*EXTRACTED INFORMATION*
=== Begin Enclosure ===
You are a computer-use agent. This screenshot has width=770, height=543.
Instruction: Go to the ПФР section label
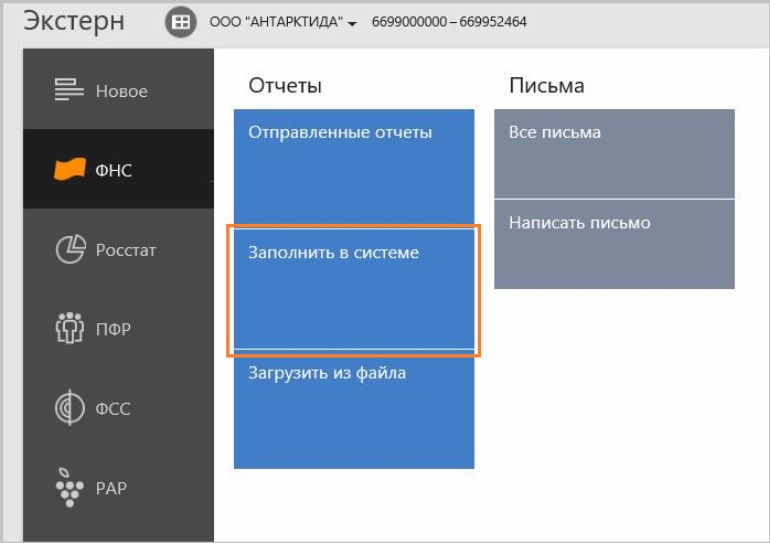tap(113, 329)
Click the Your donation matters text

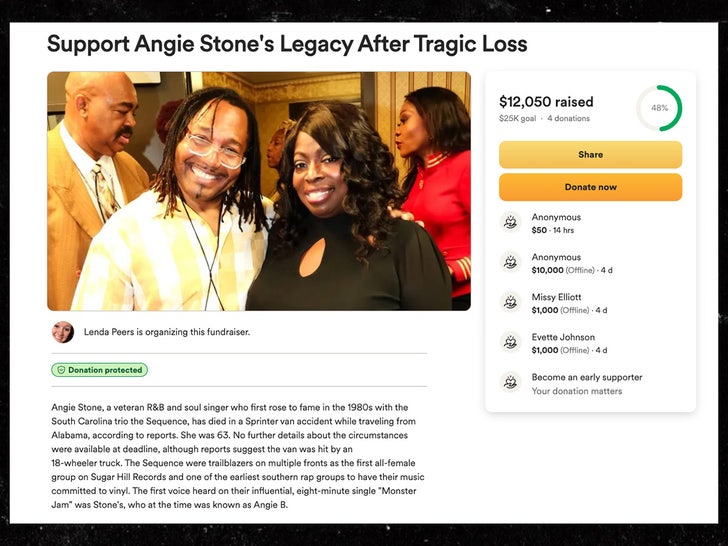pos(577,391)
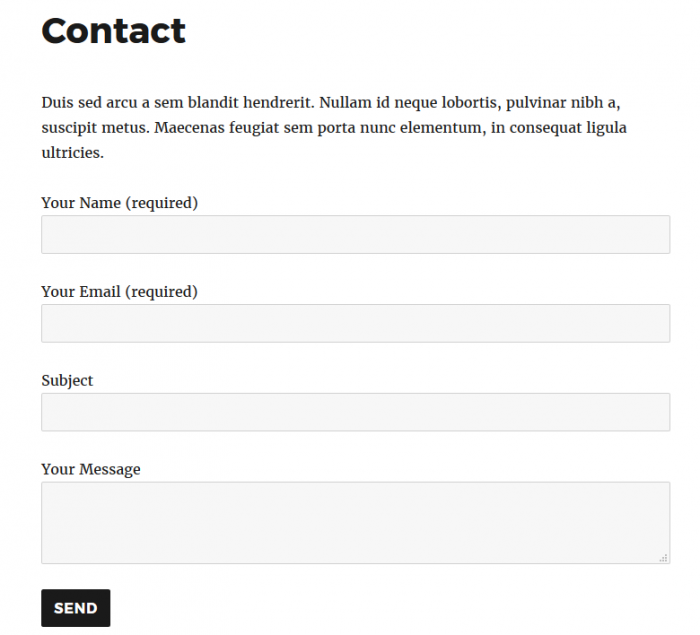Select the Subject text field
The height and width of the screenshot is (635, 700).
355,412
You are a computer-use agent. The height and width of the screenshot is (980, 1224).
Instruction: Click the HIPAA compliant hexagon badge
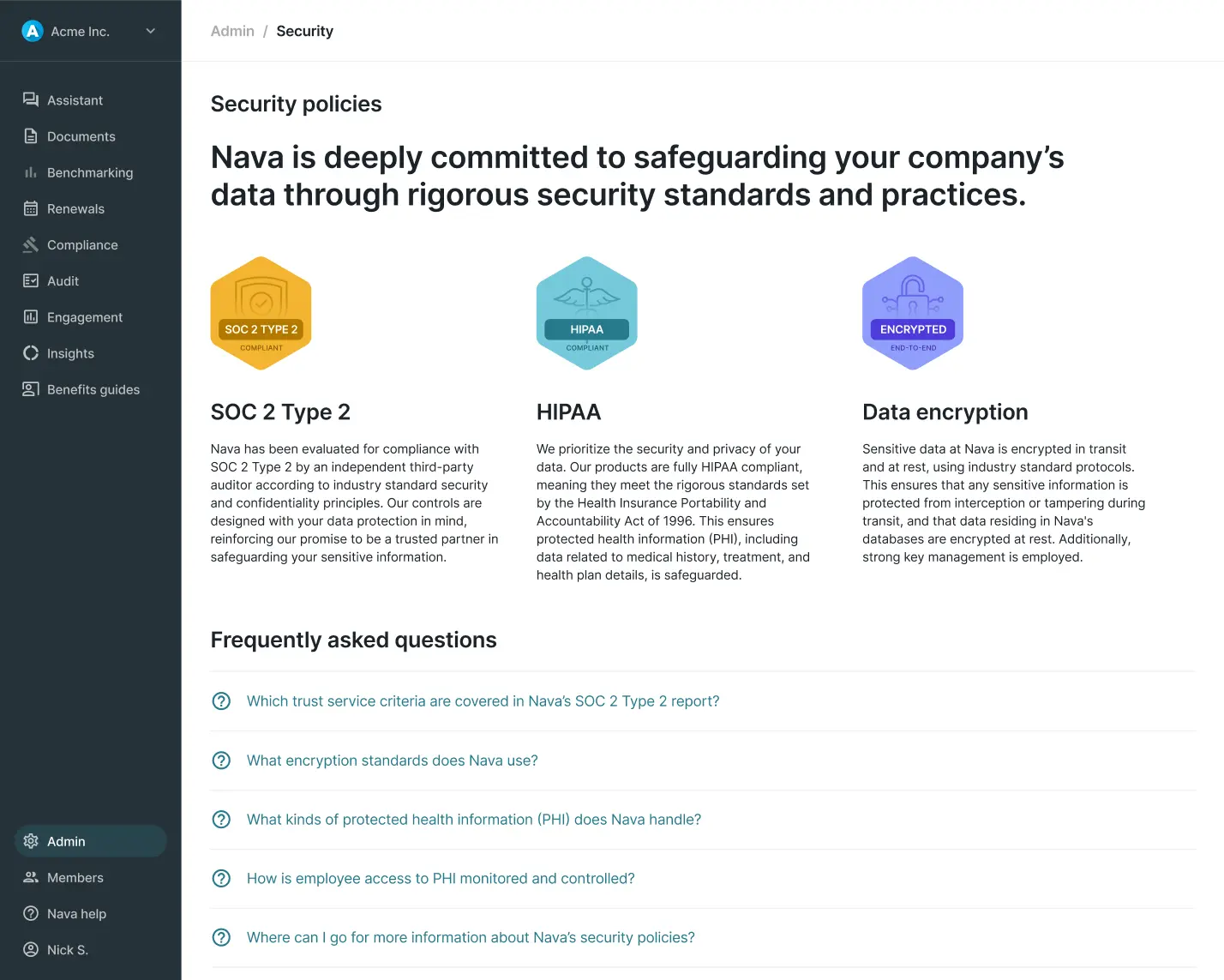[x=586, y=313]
=== End Enclosure ===
=== Begin Enclosure ===
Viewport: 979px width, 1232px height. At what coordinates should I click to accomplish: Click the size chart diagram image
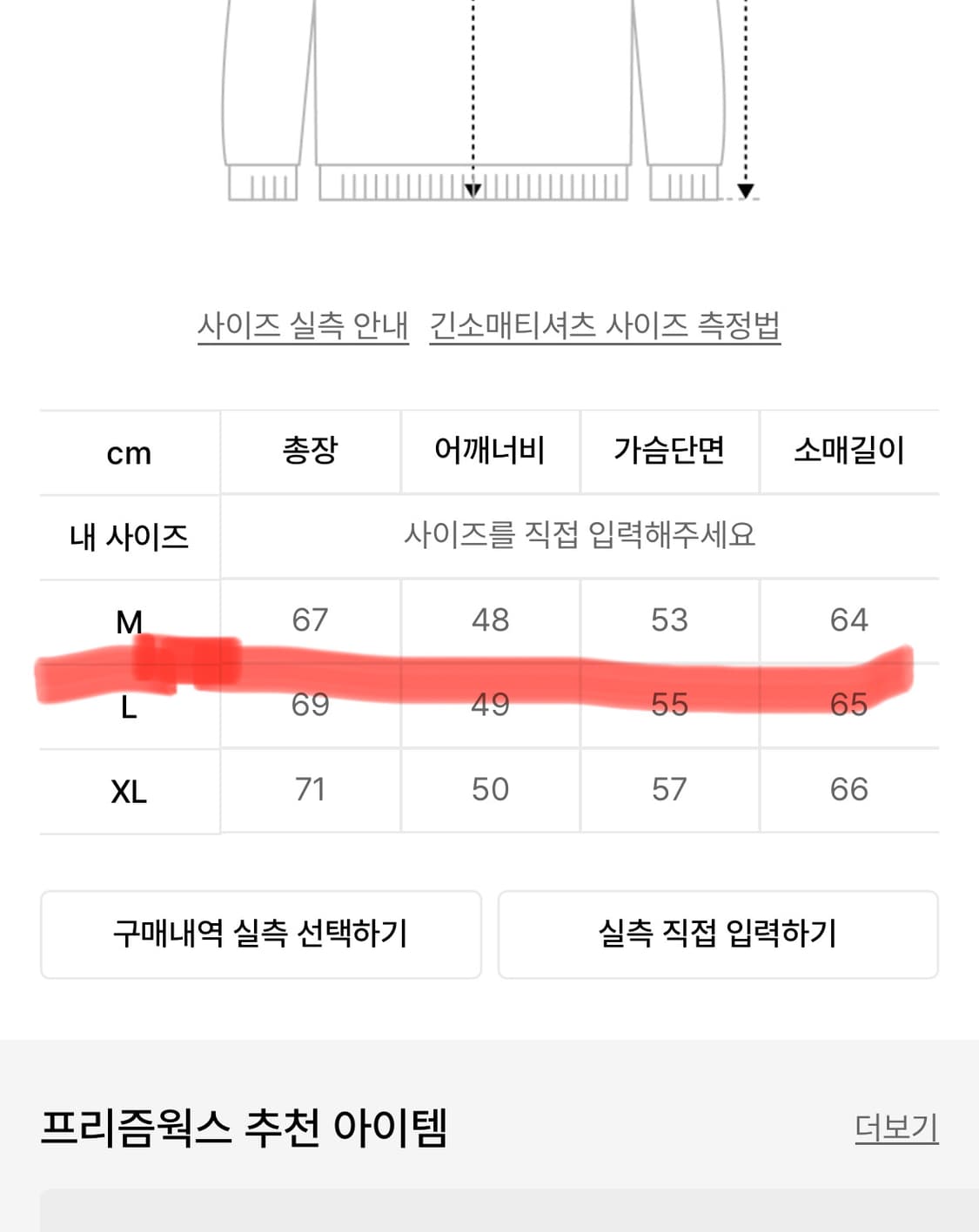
=== End Enclosure ===
Only the lines of the data holding the string "agent" are wanted; copy each of them.

*EXPECTED OUTPUT*
You are a computer-use agent. This screenshot has width=770, height=543.
You are a computer-use agent. The height and width of the screenshot is (980, 1224).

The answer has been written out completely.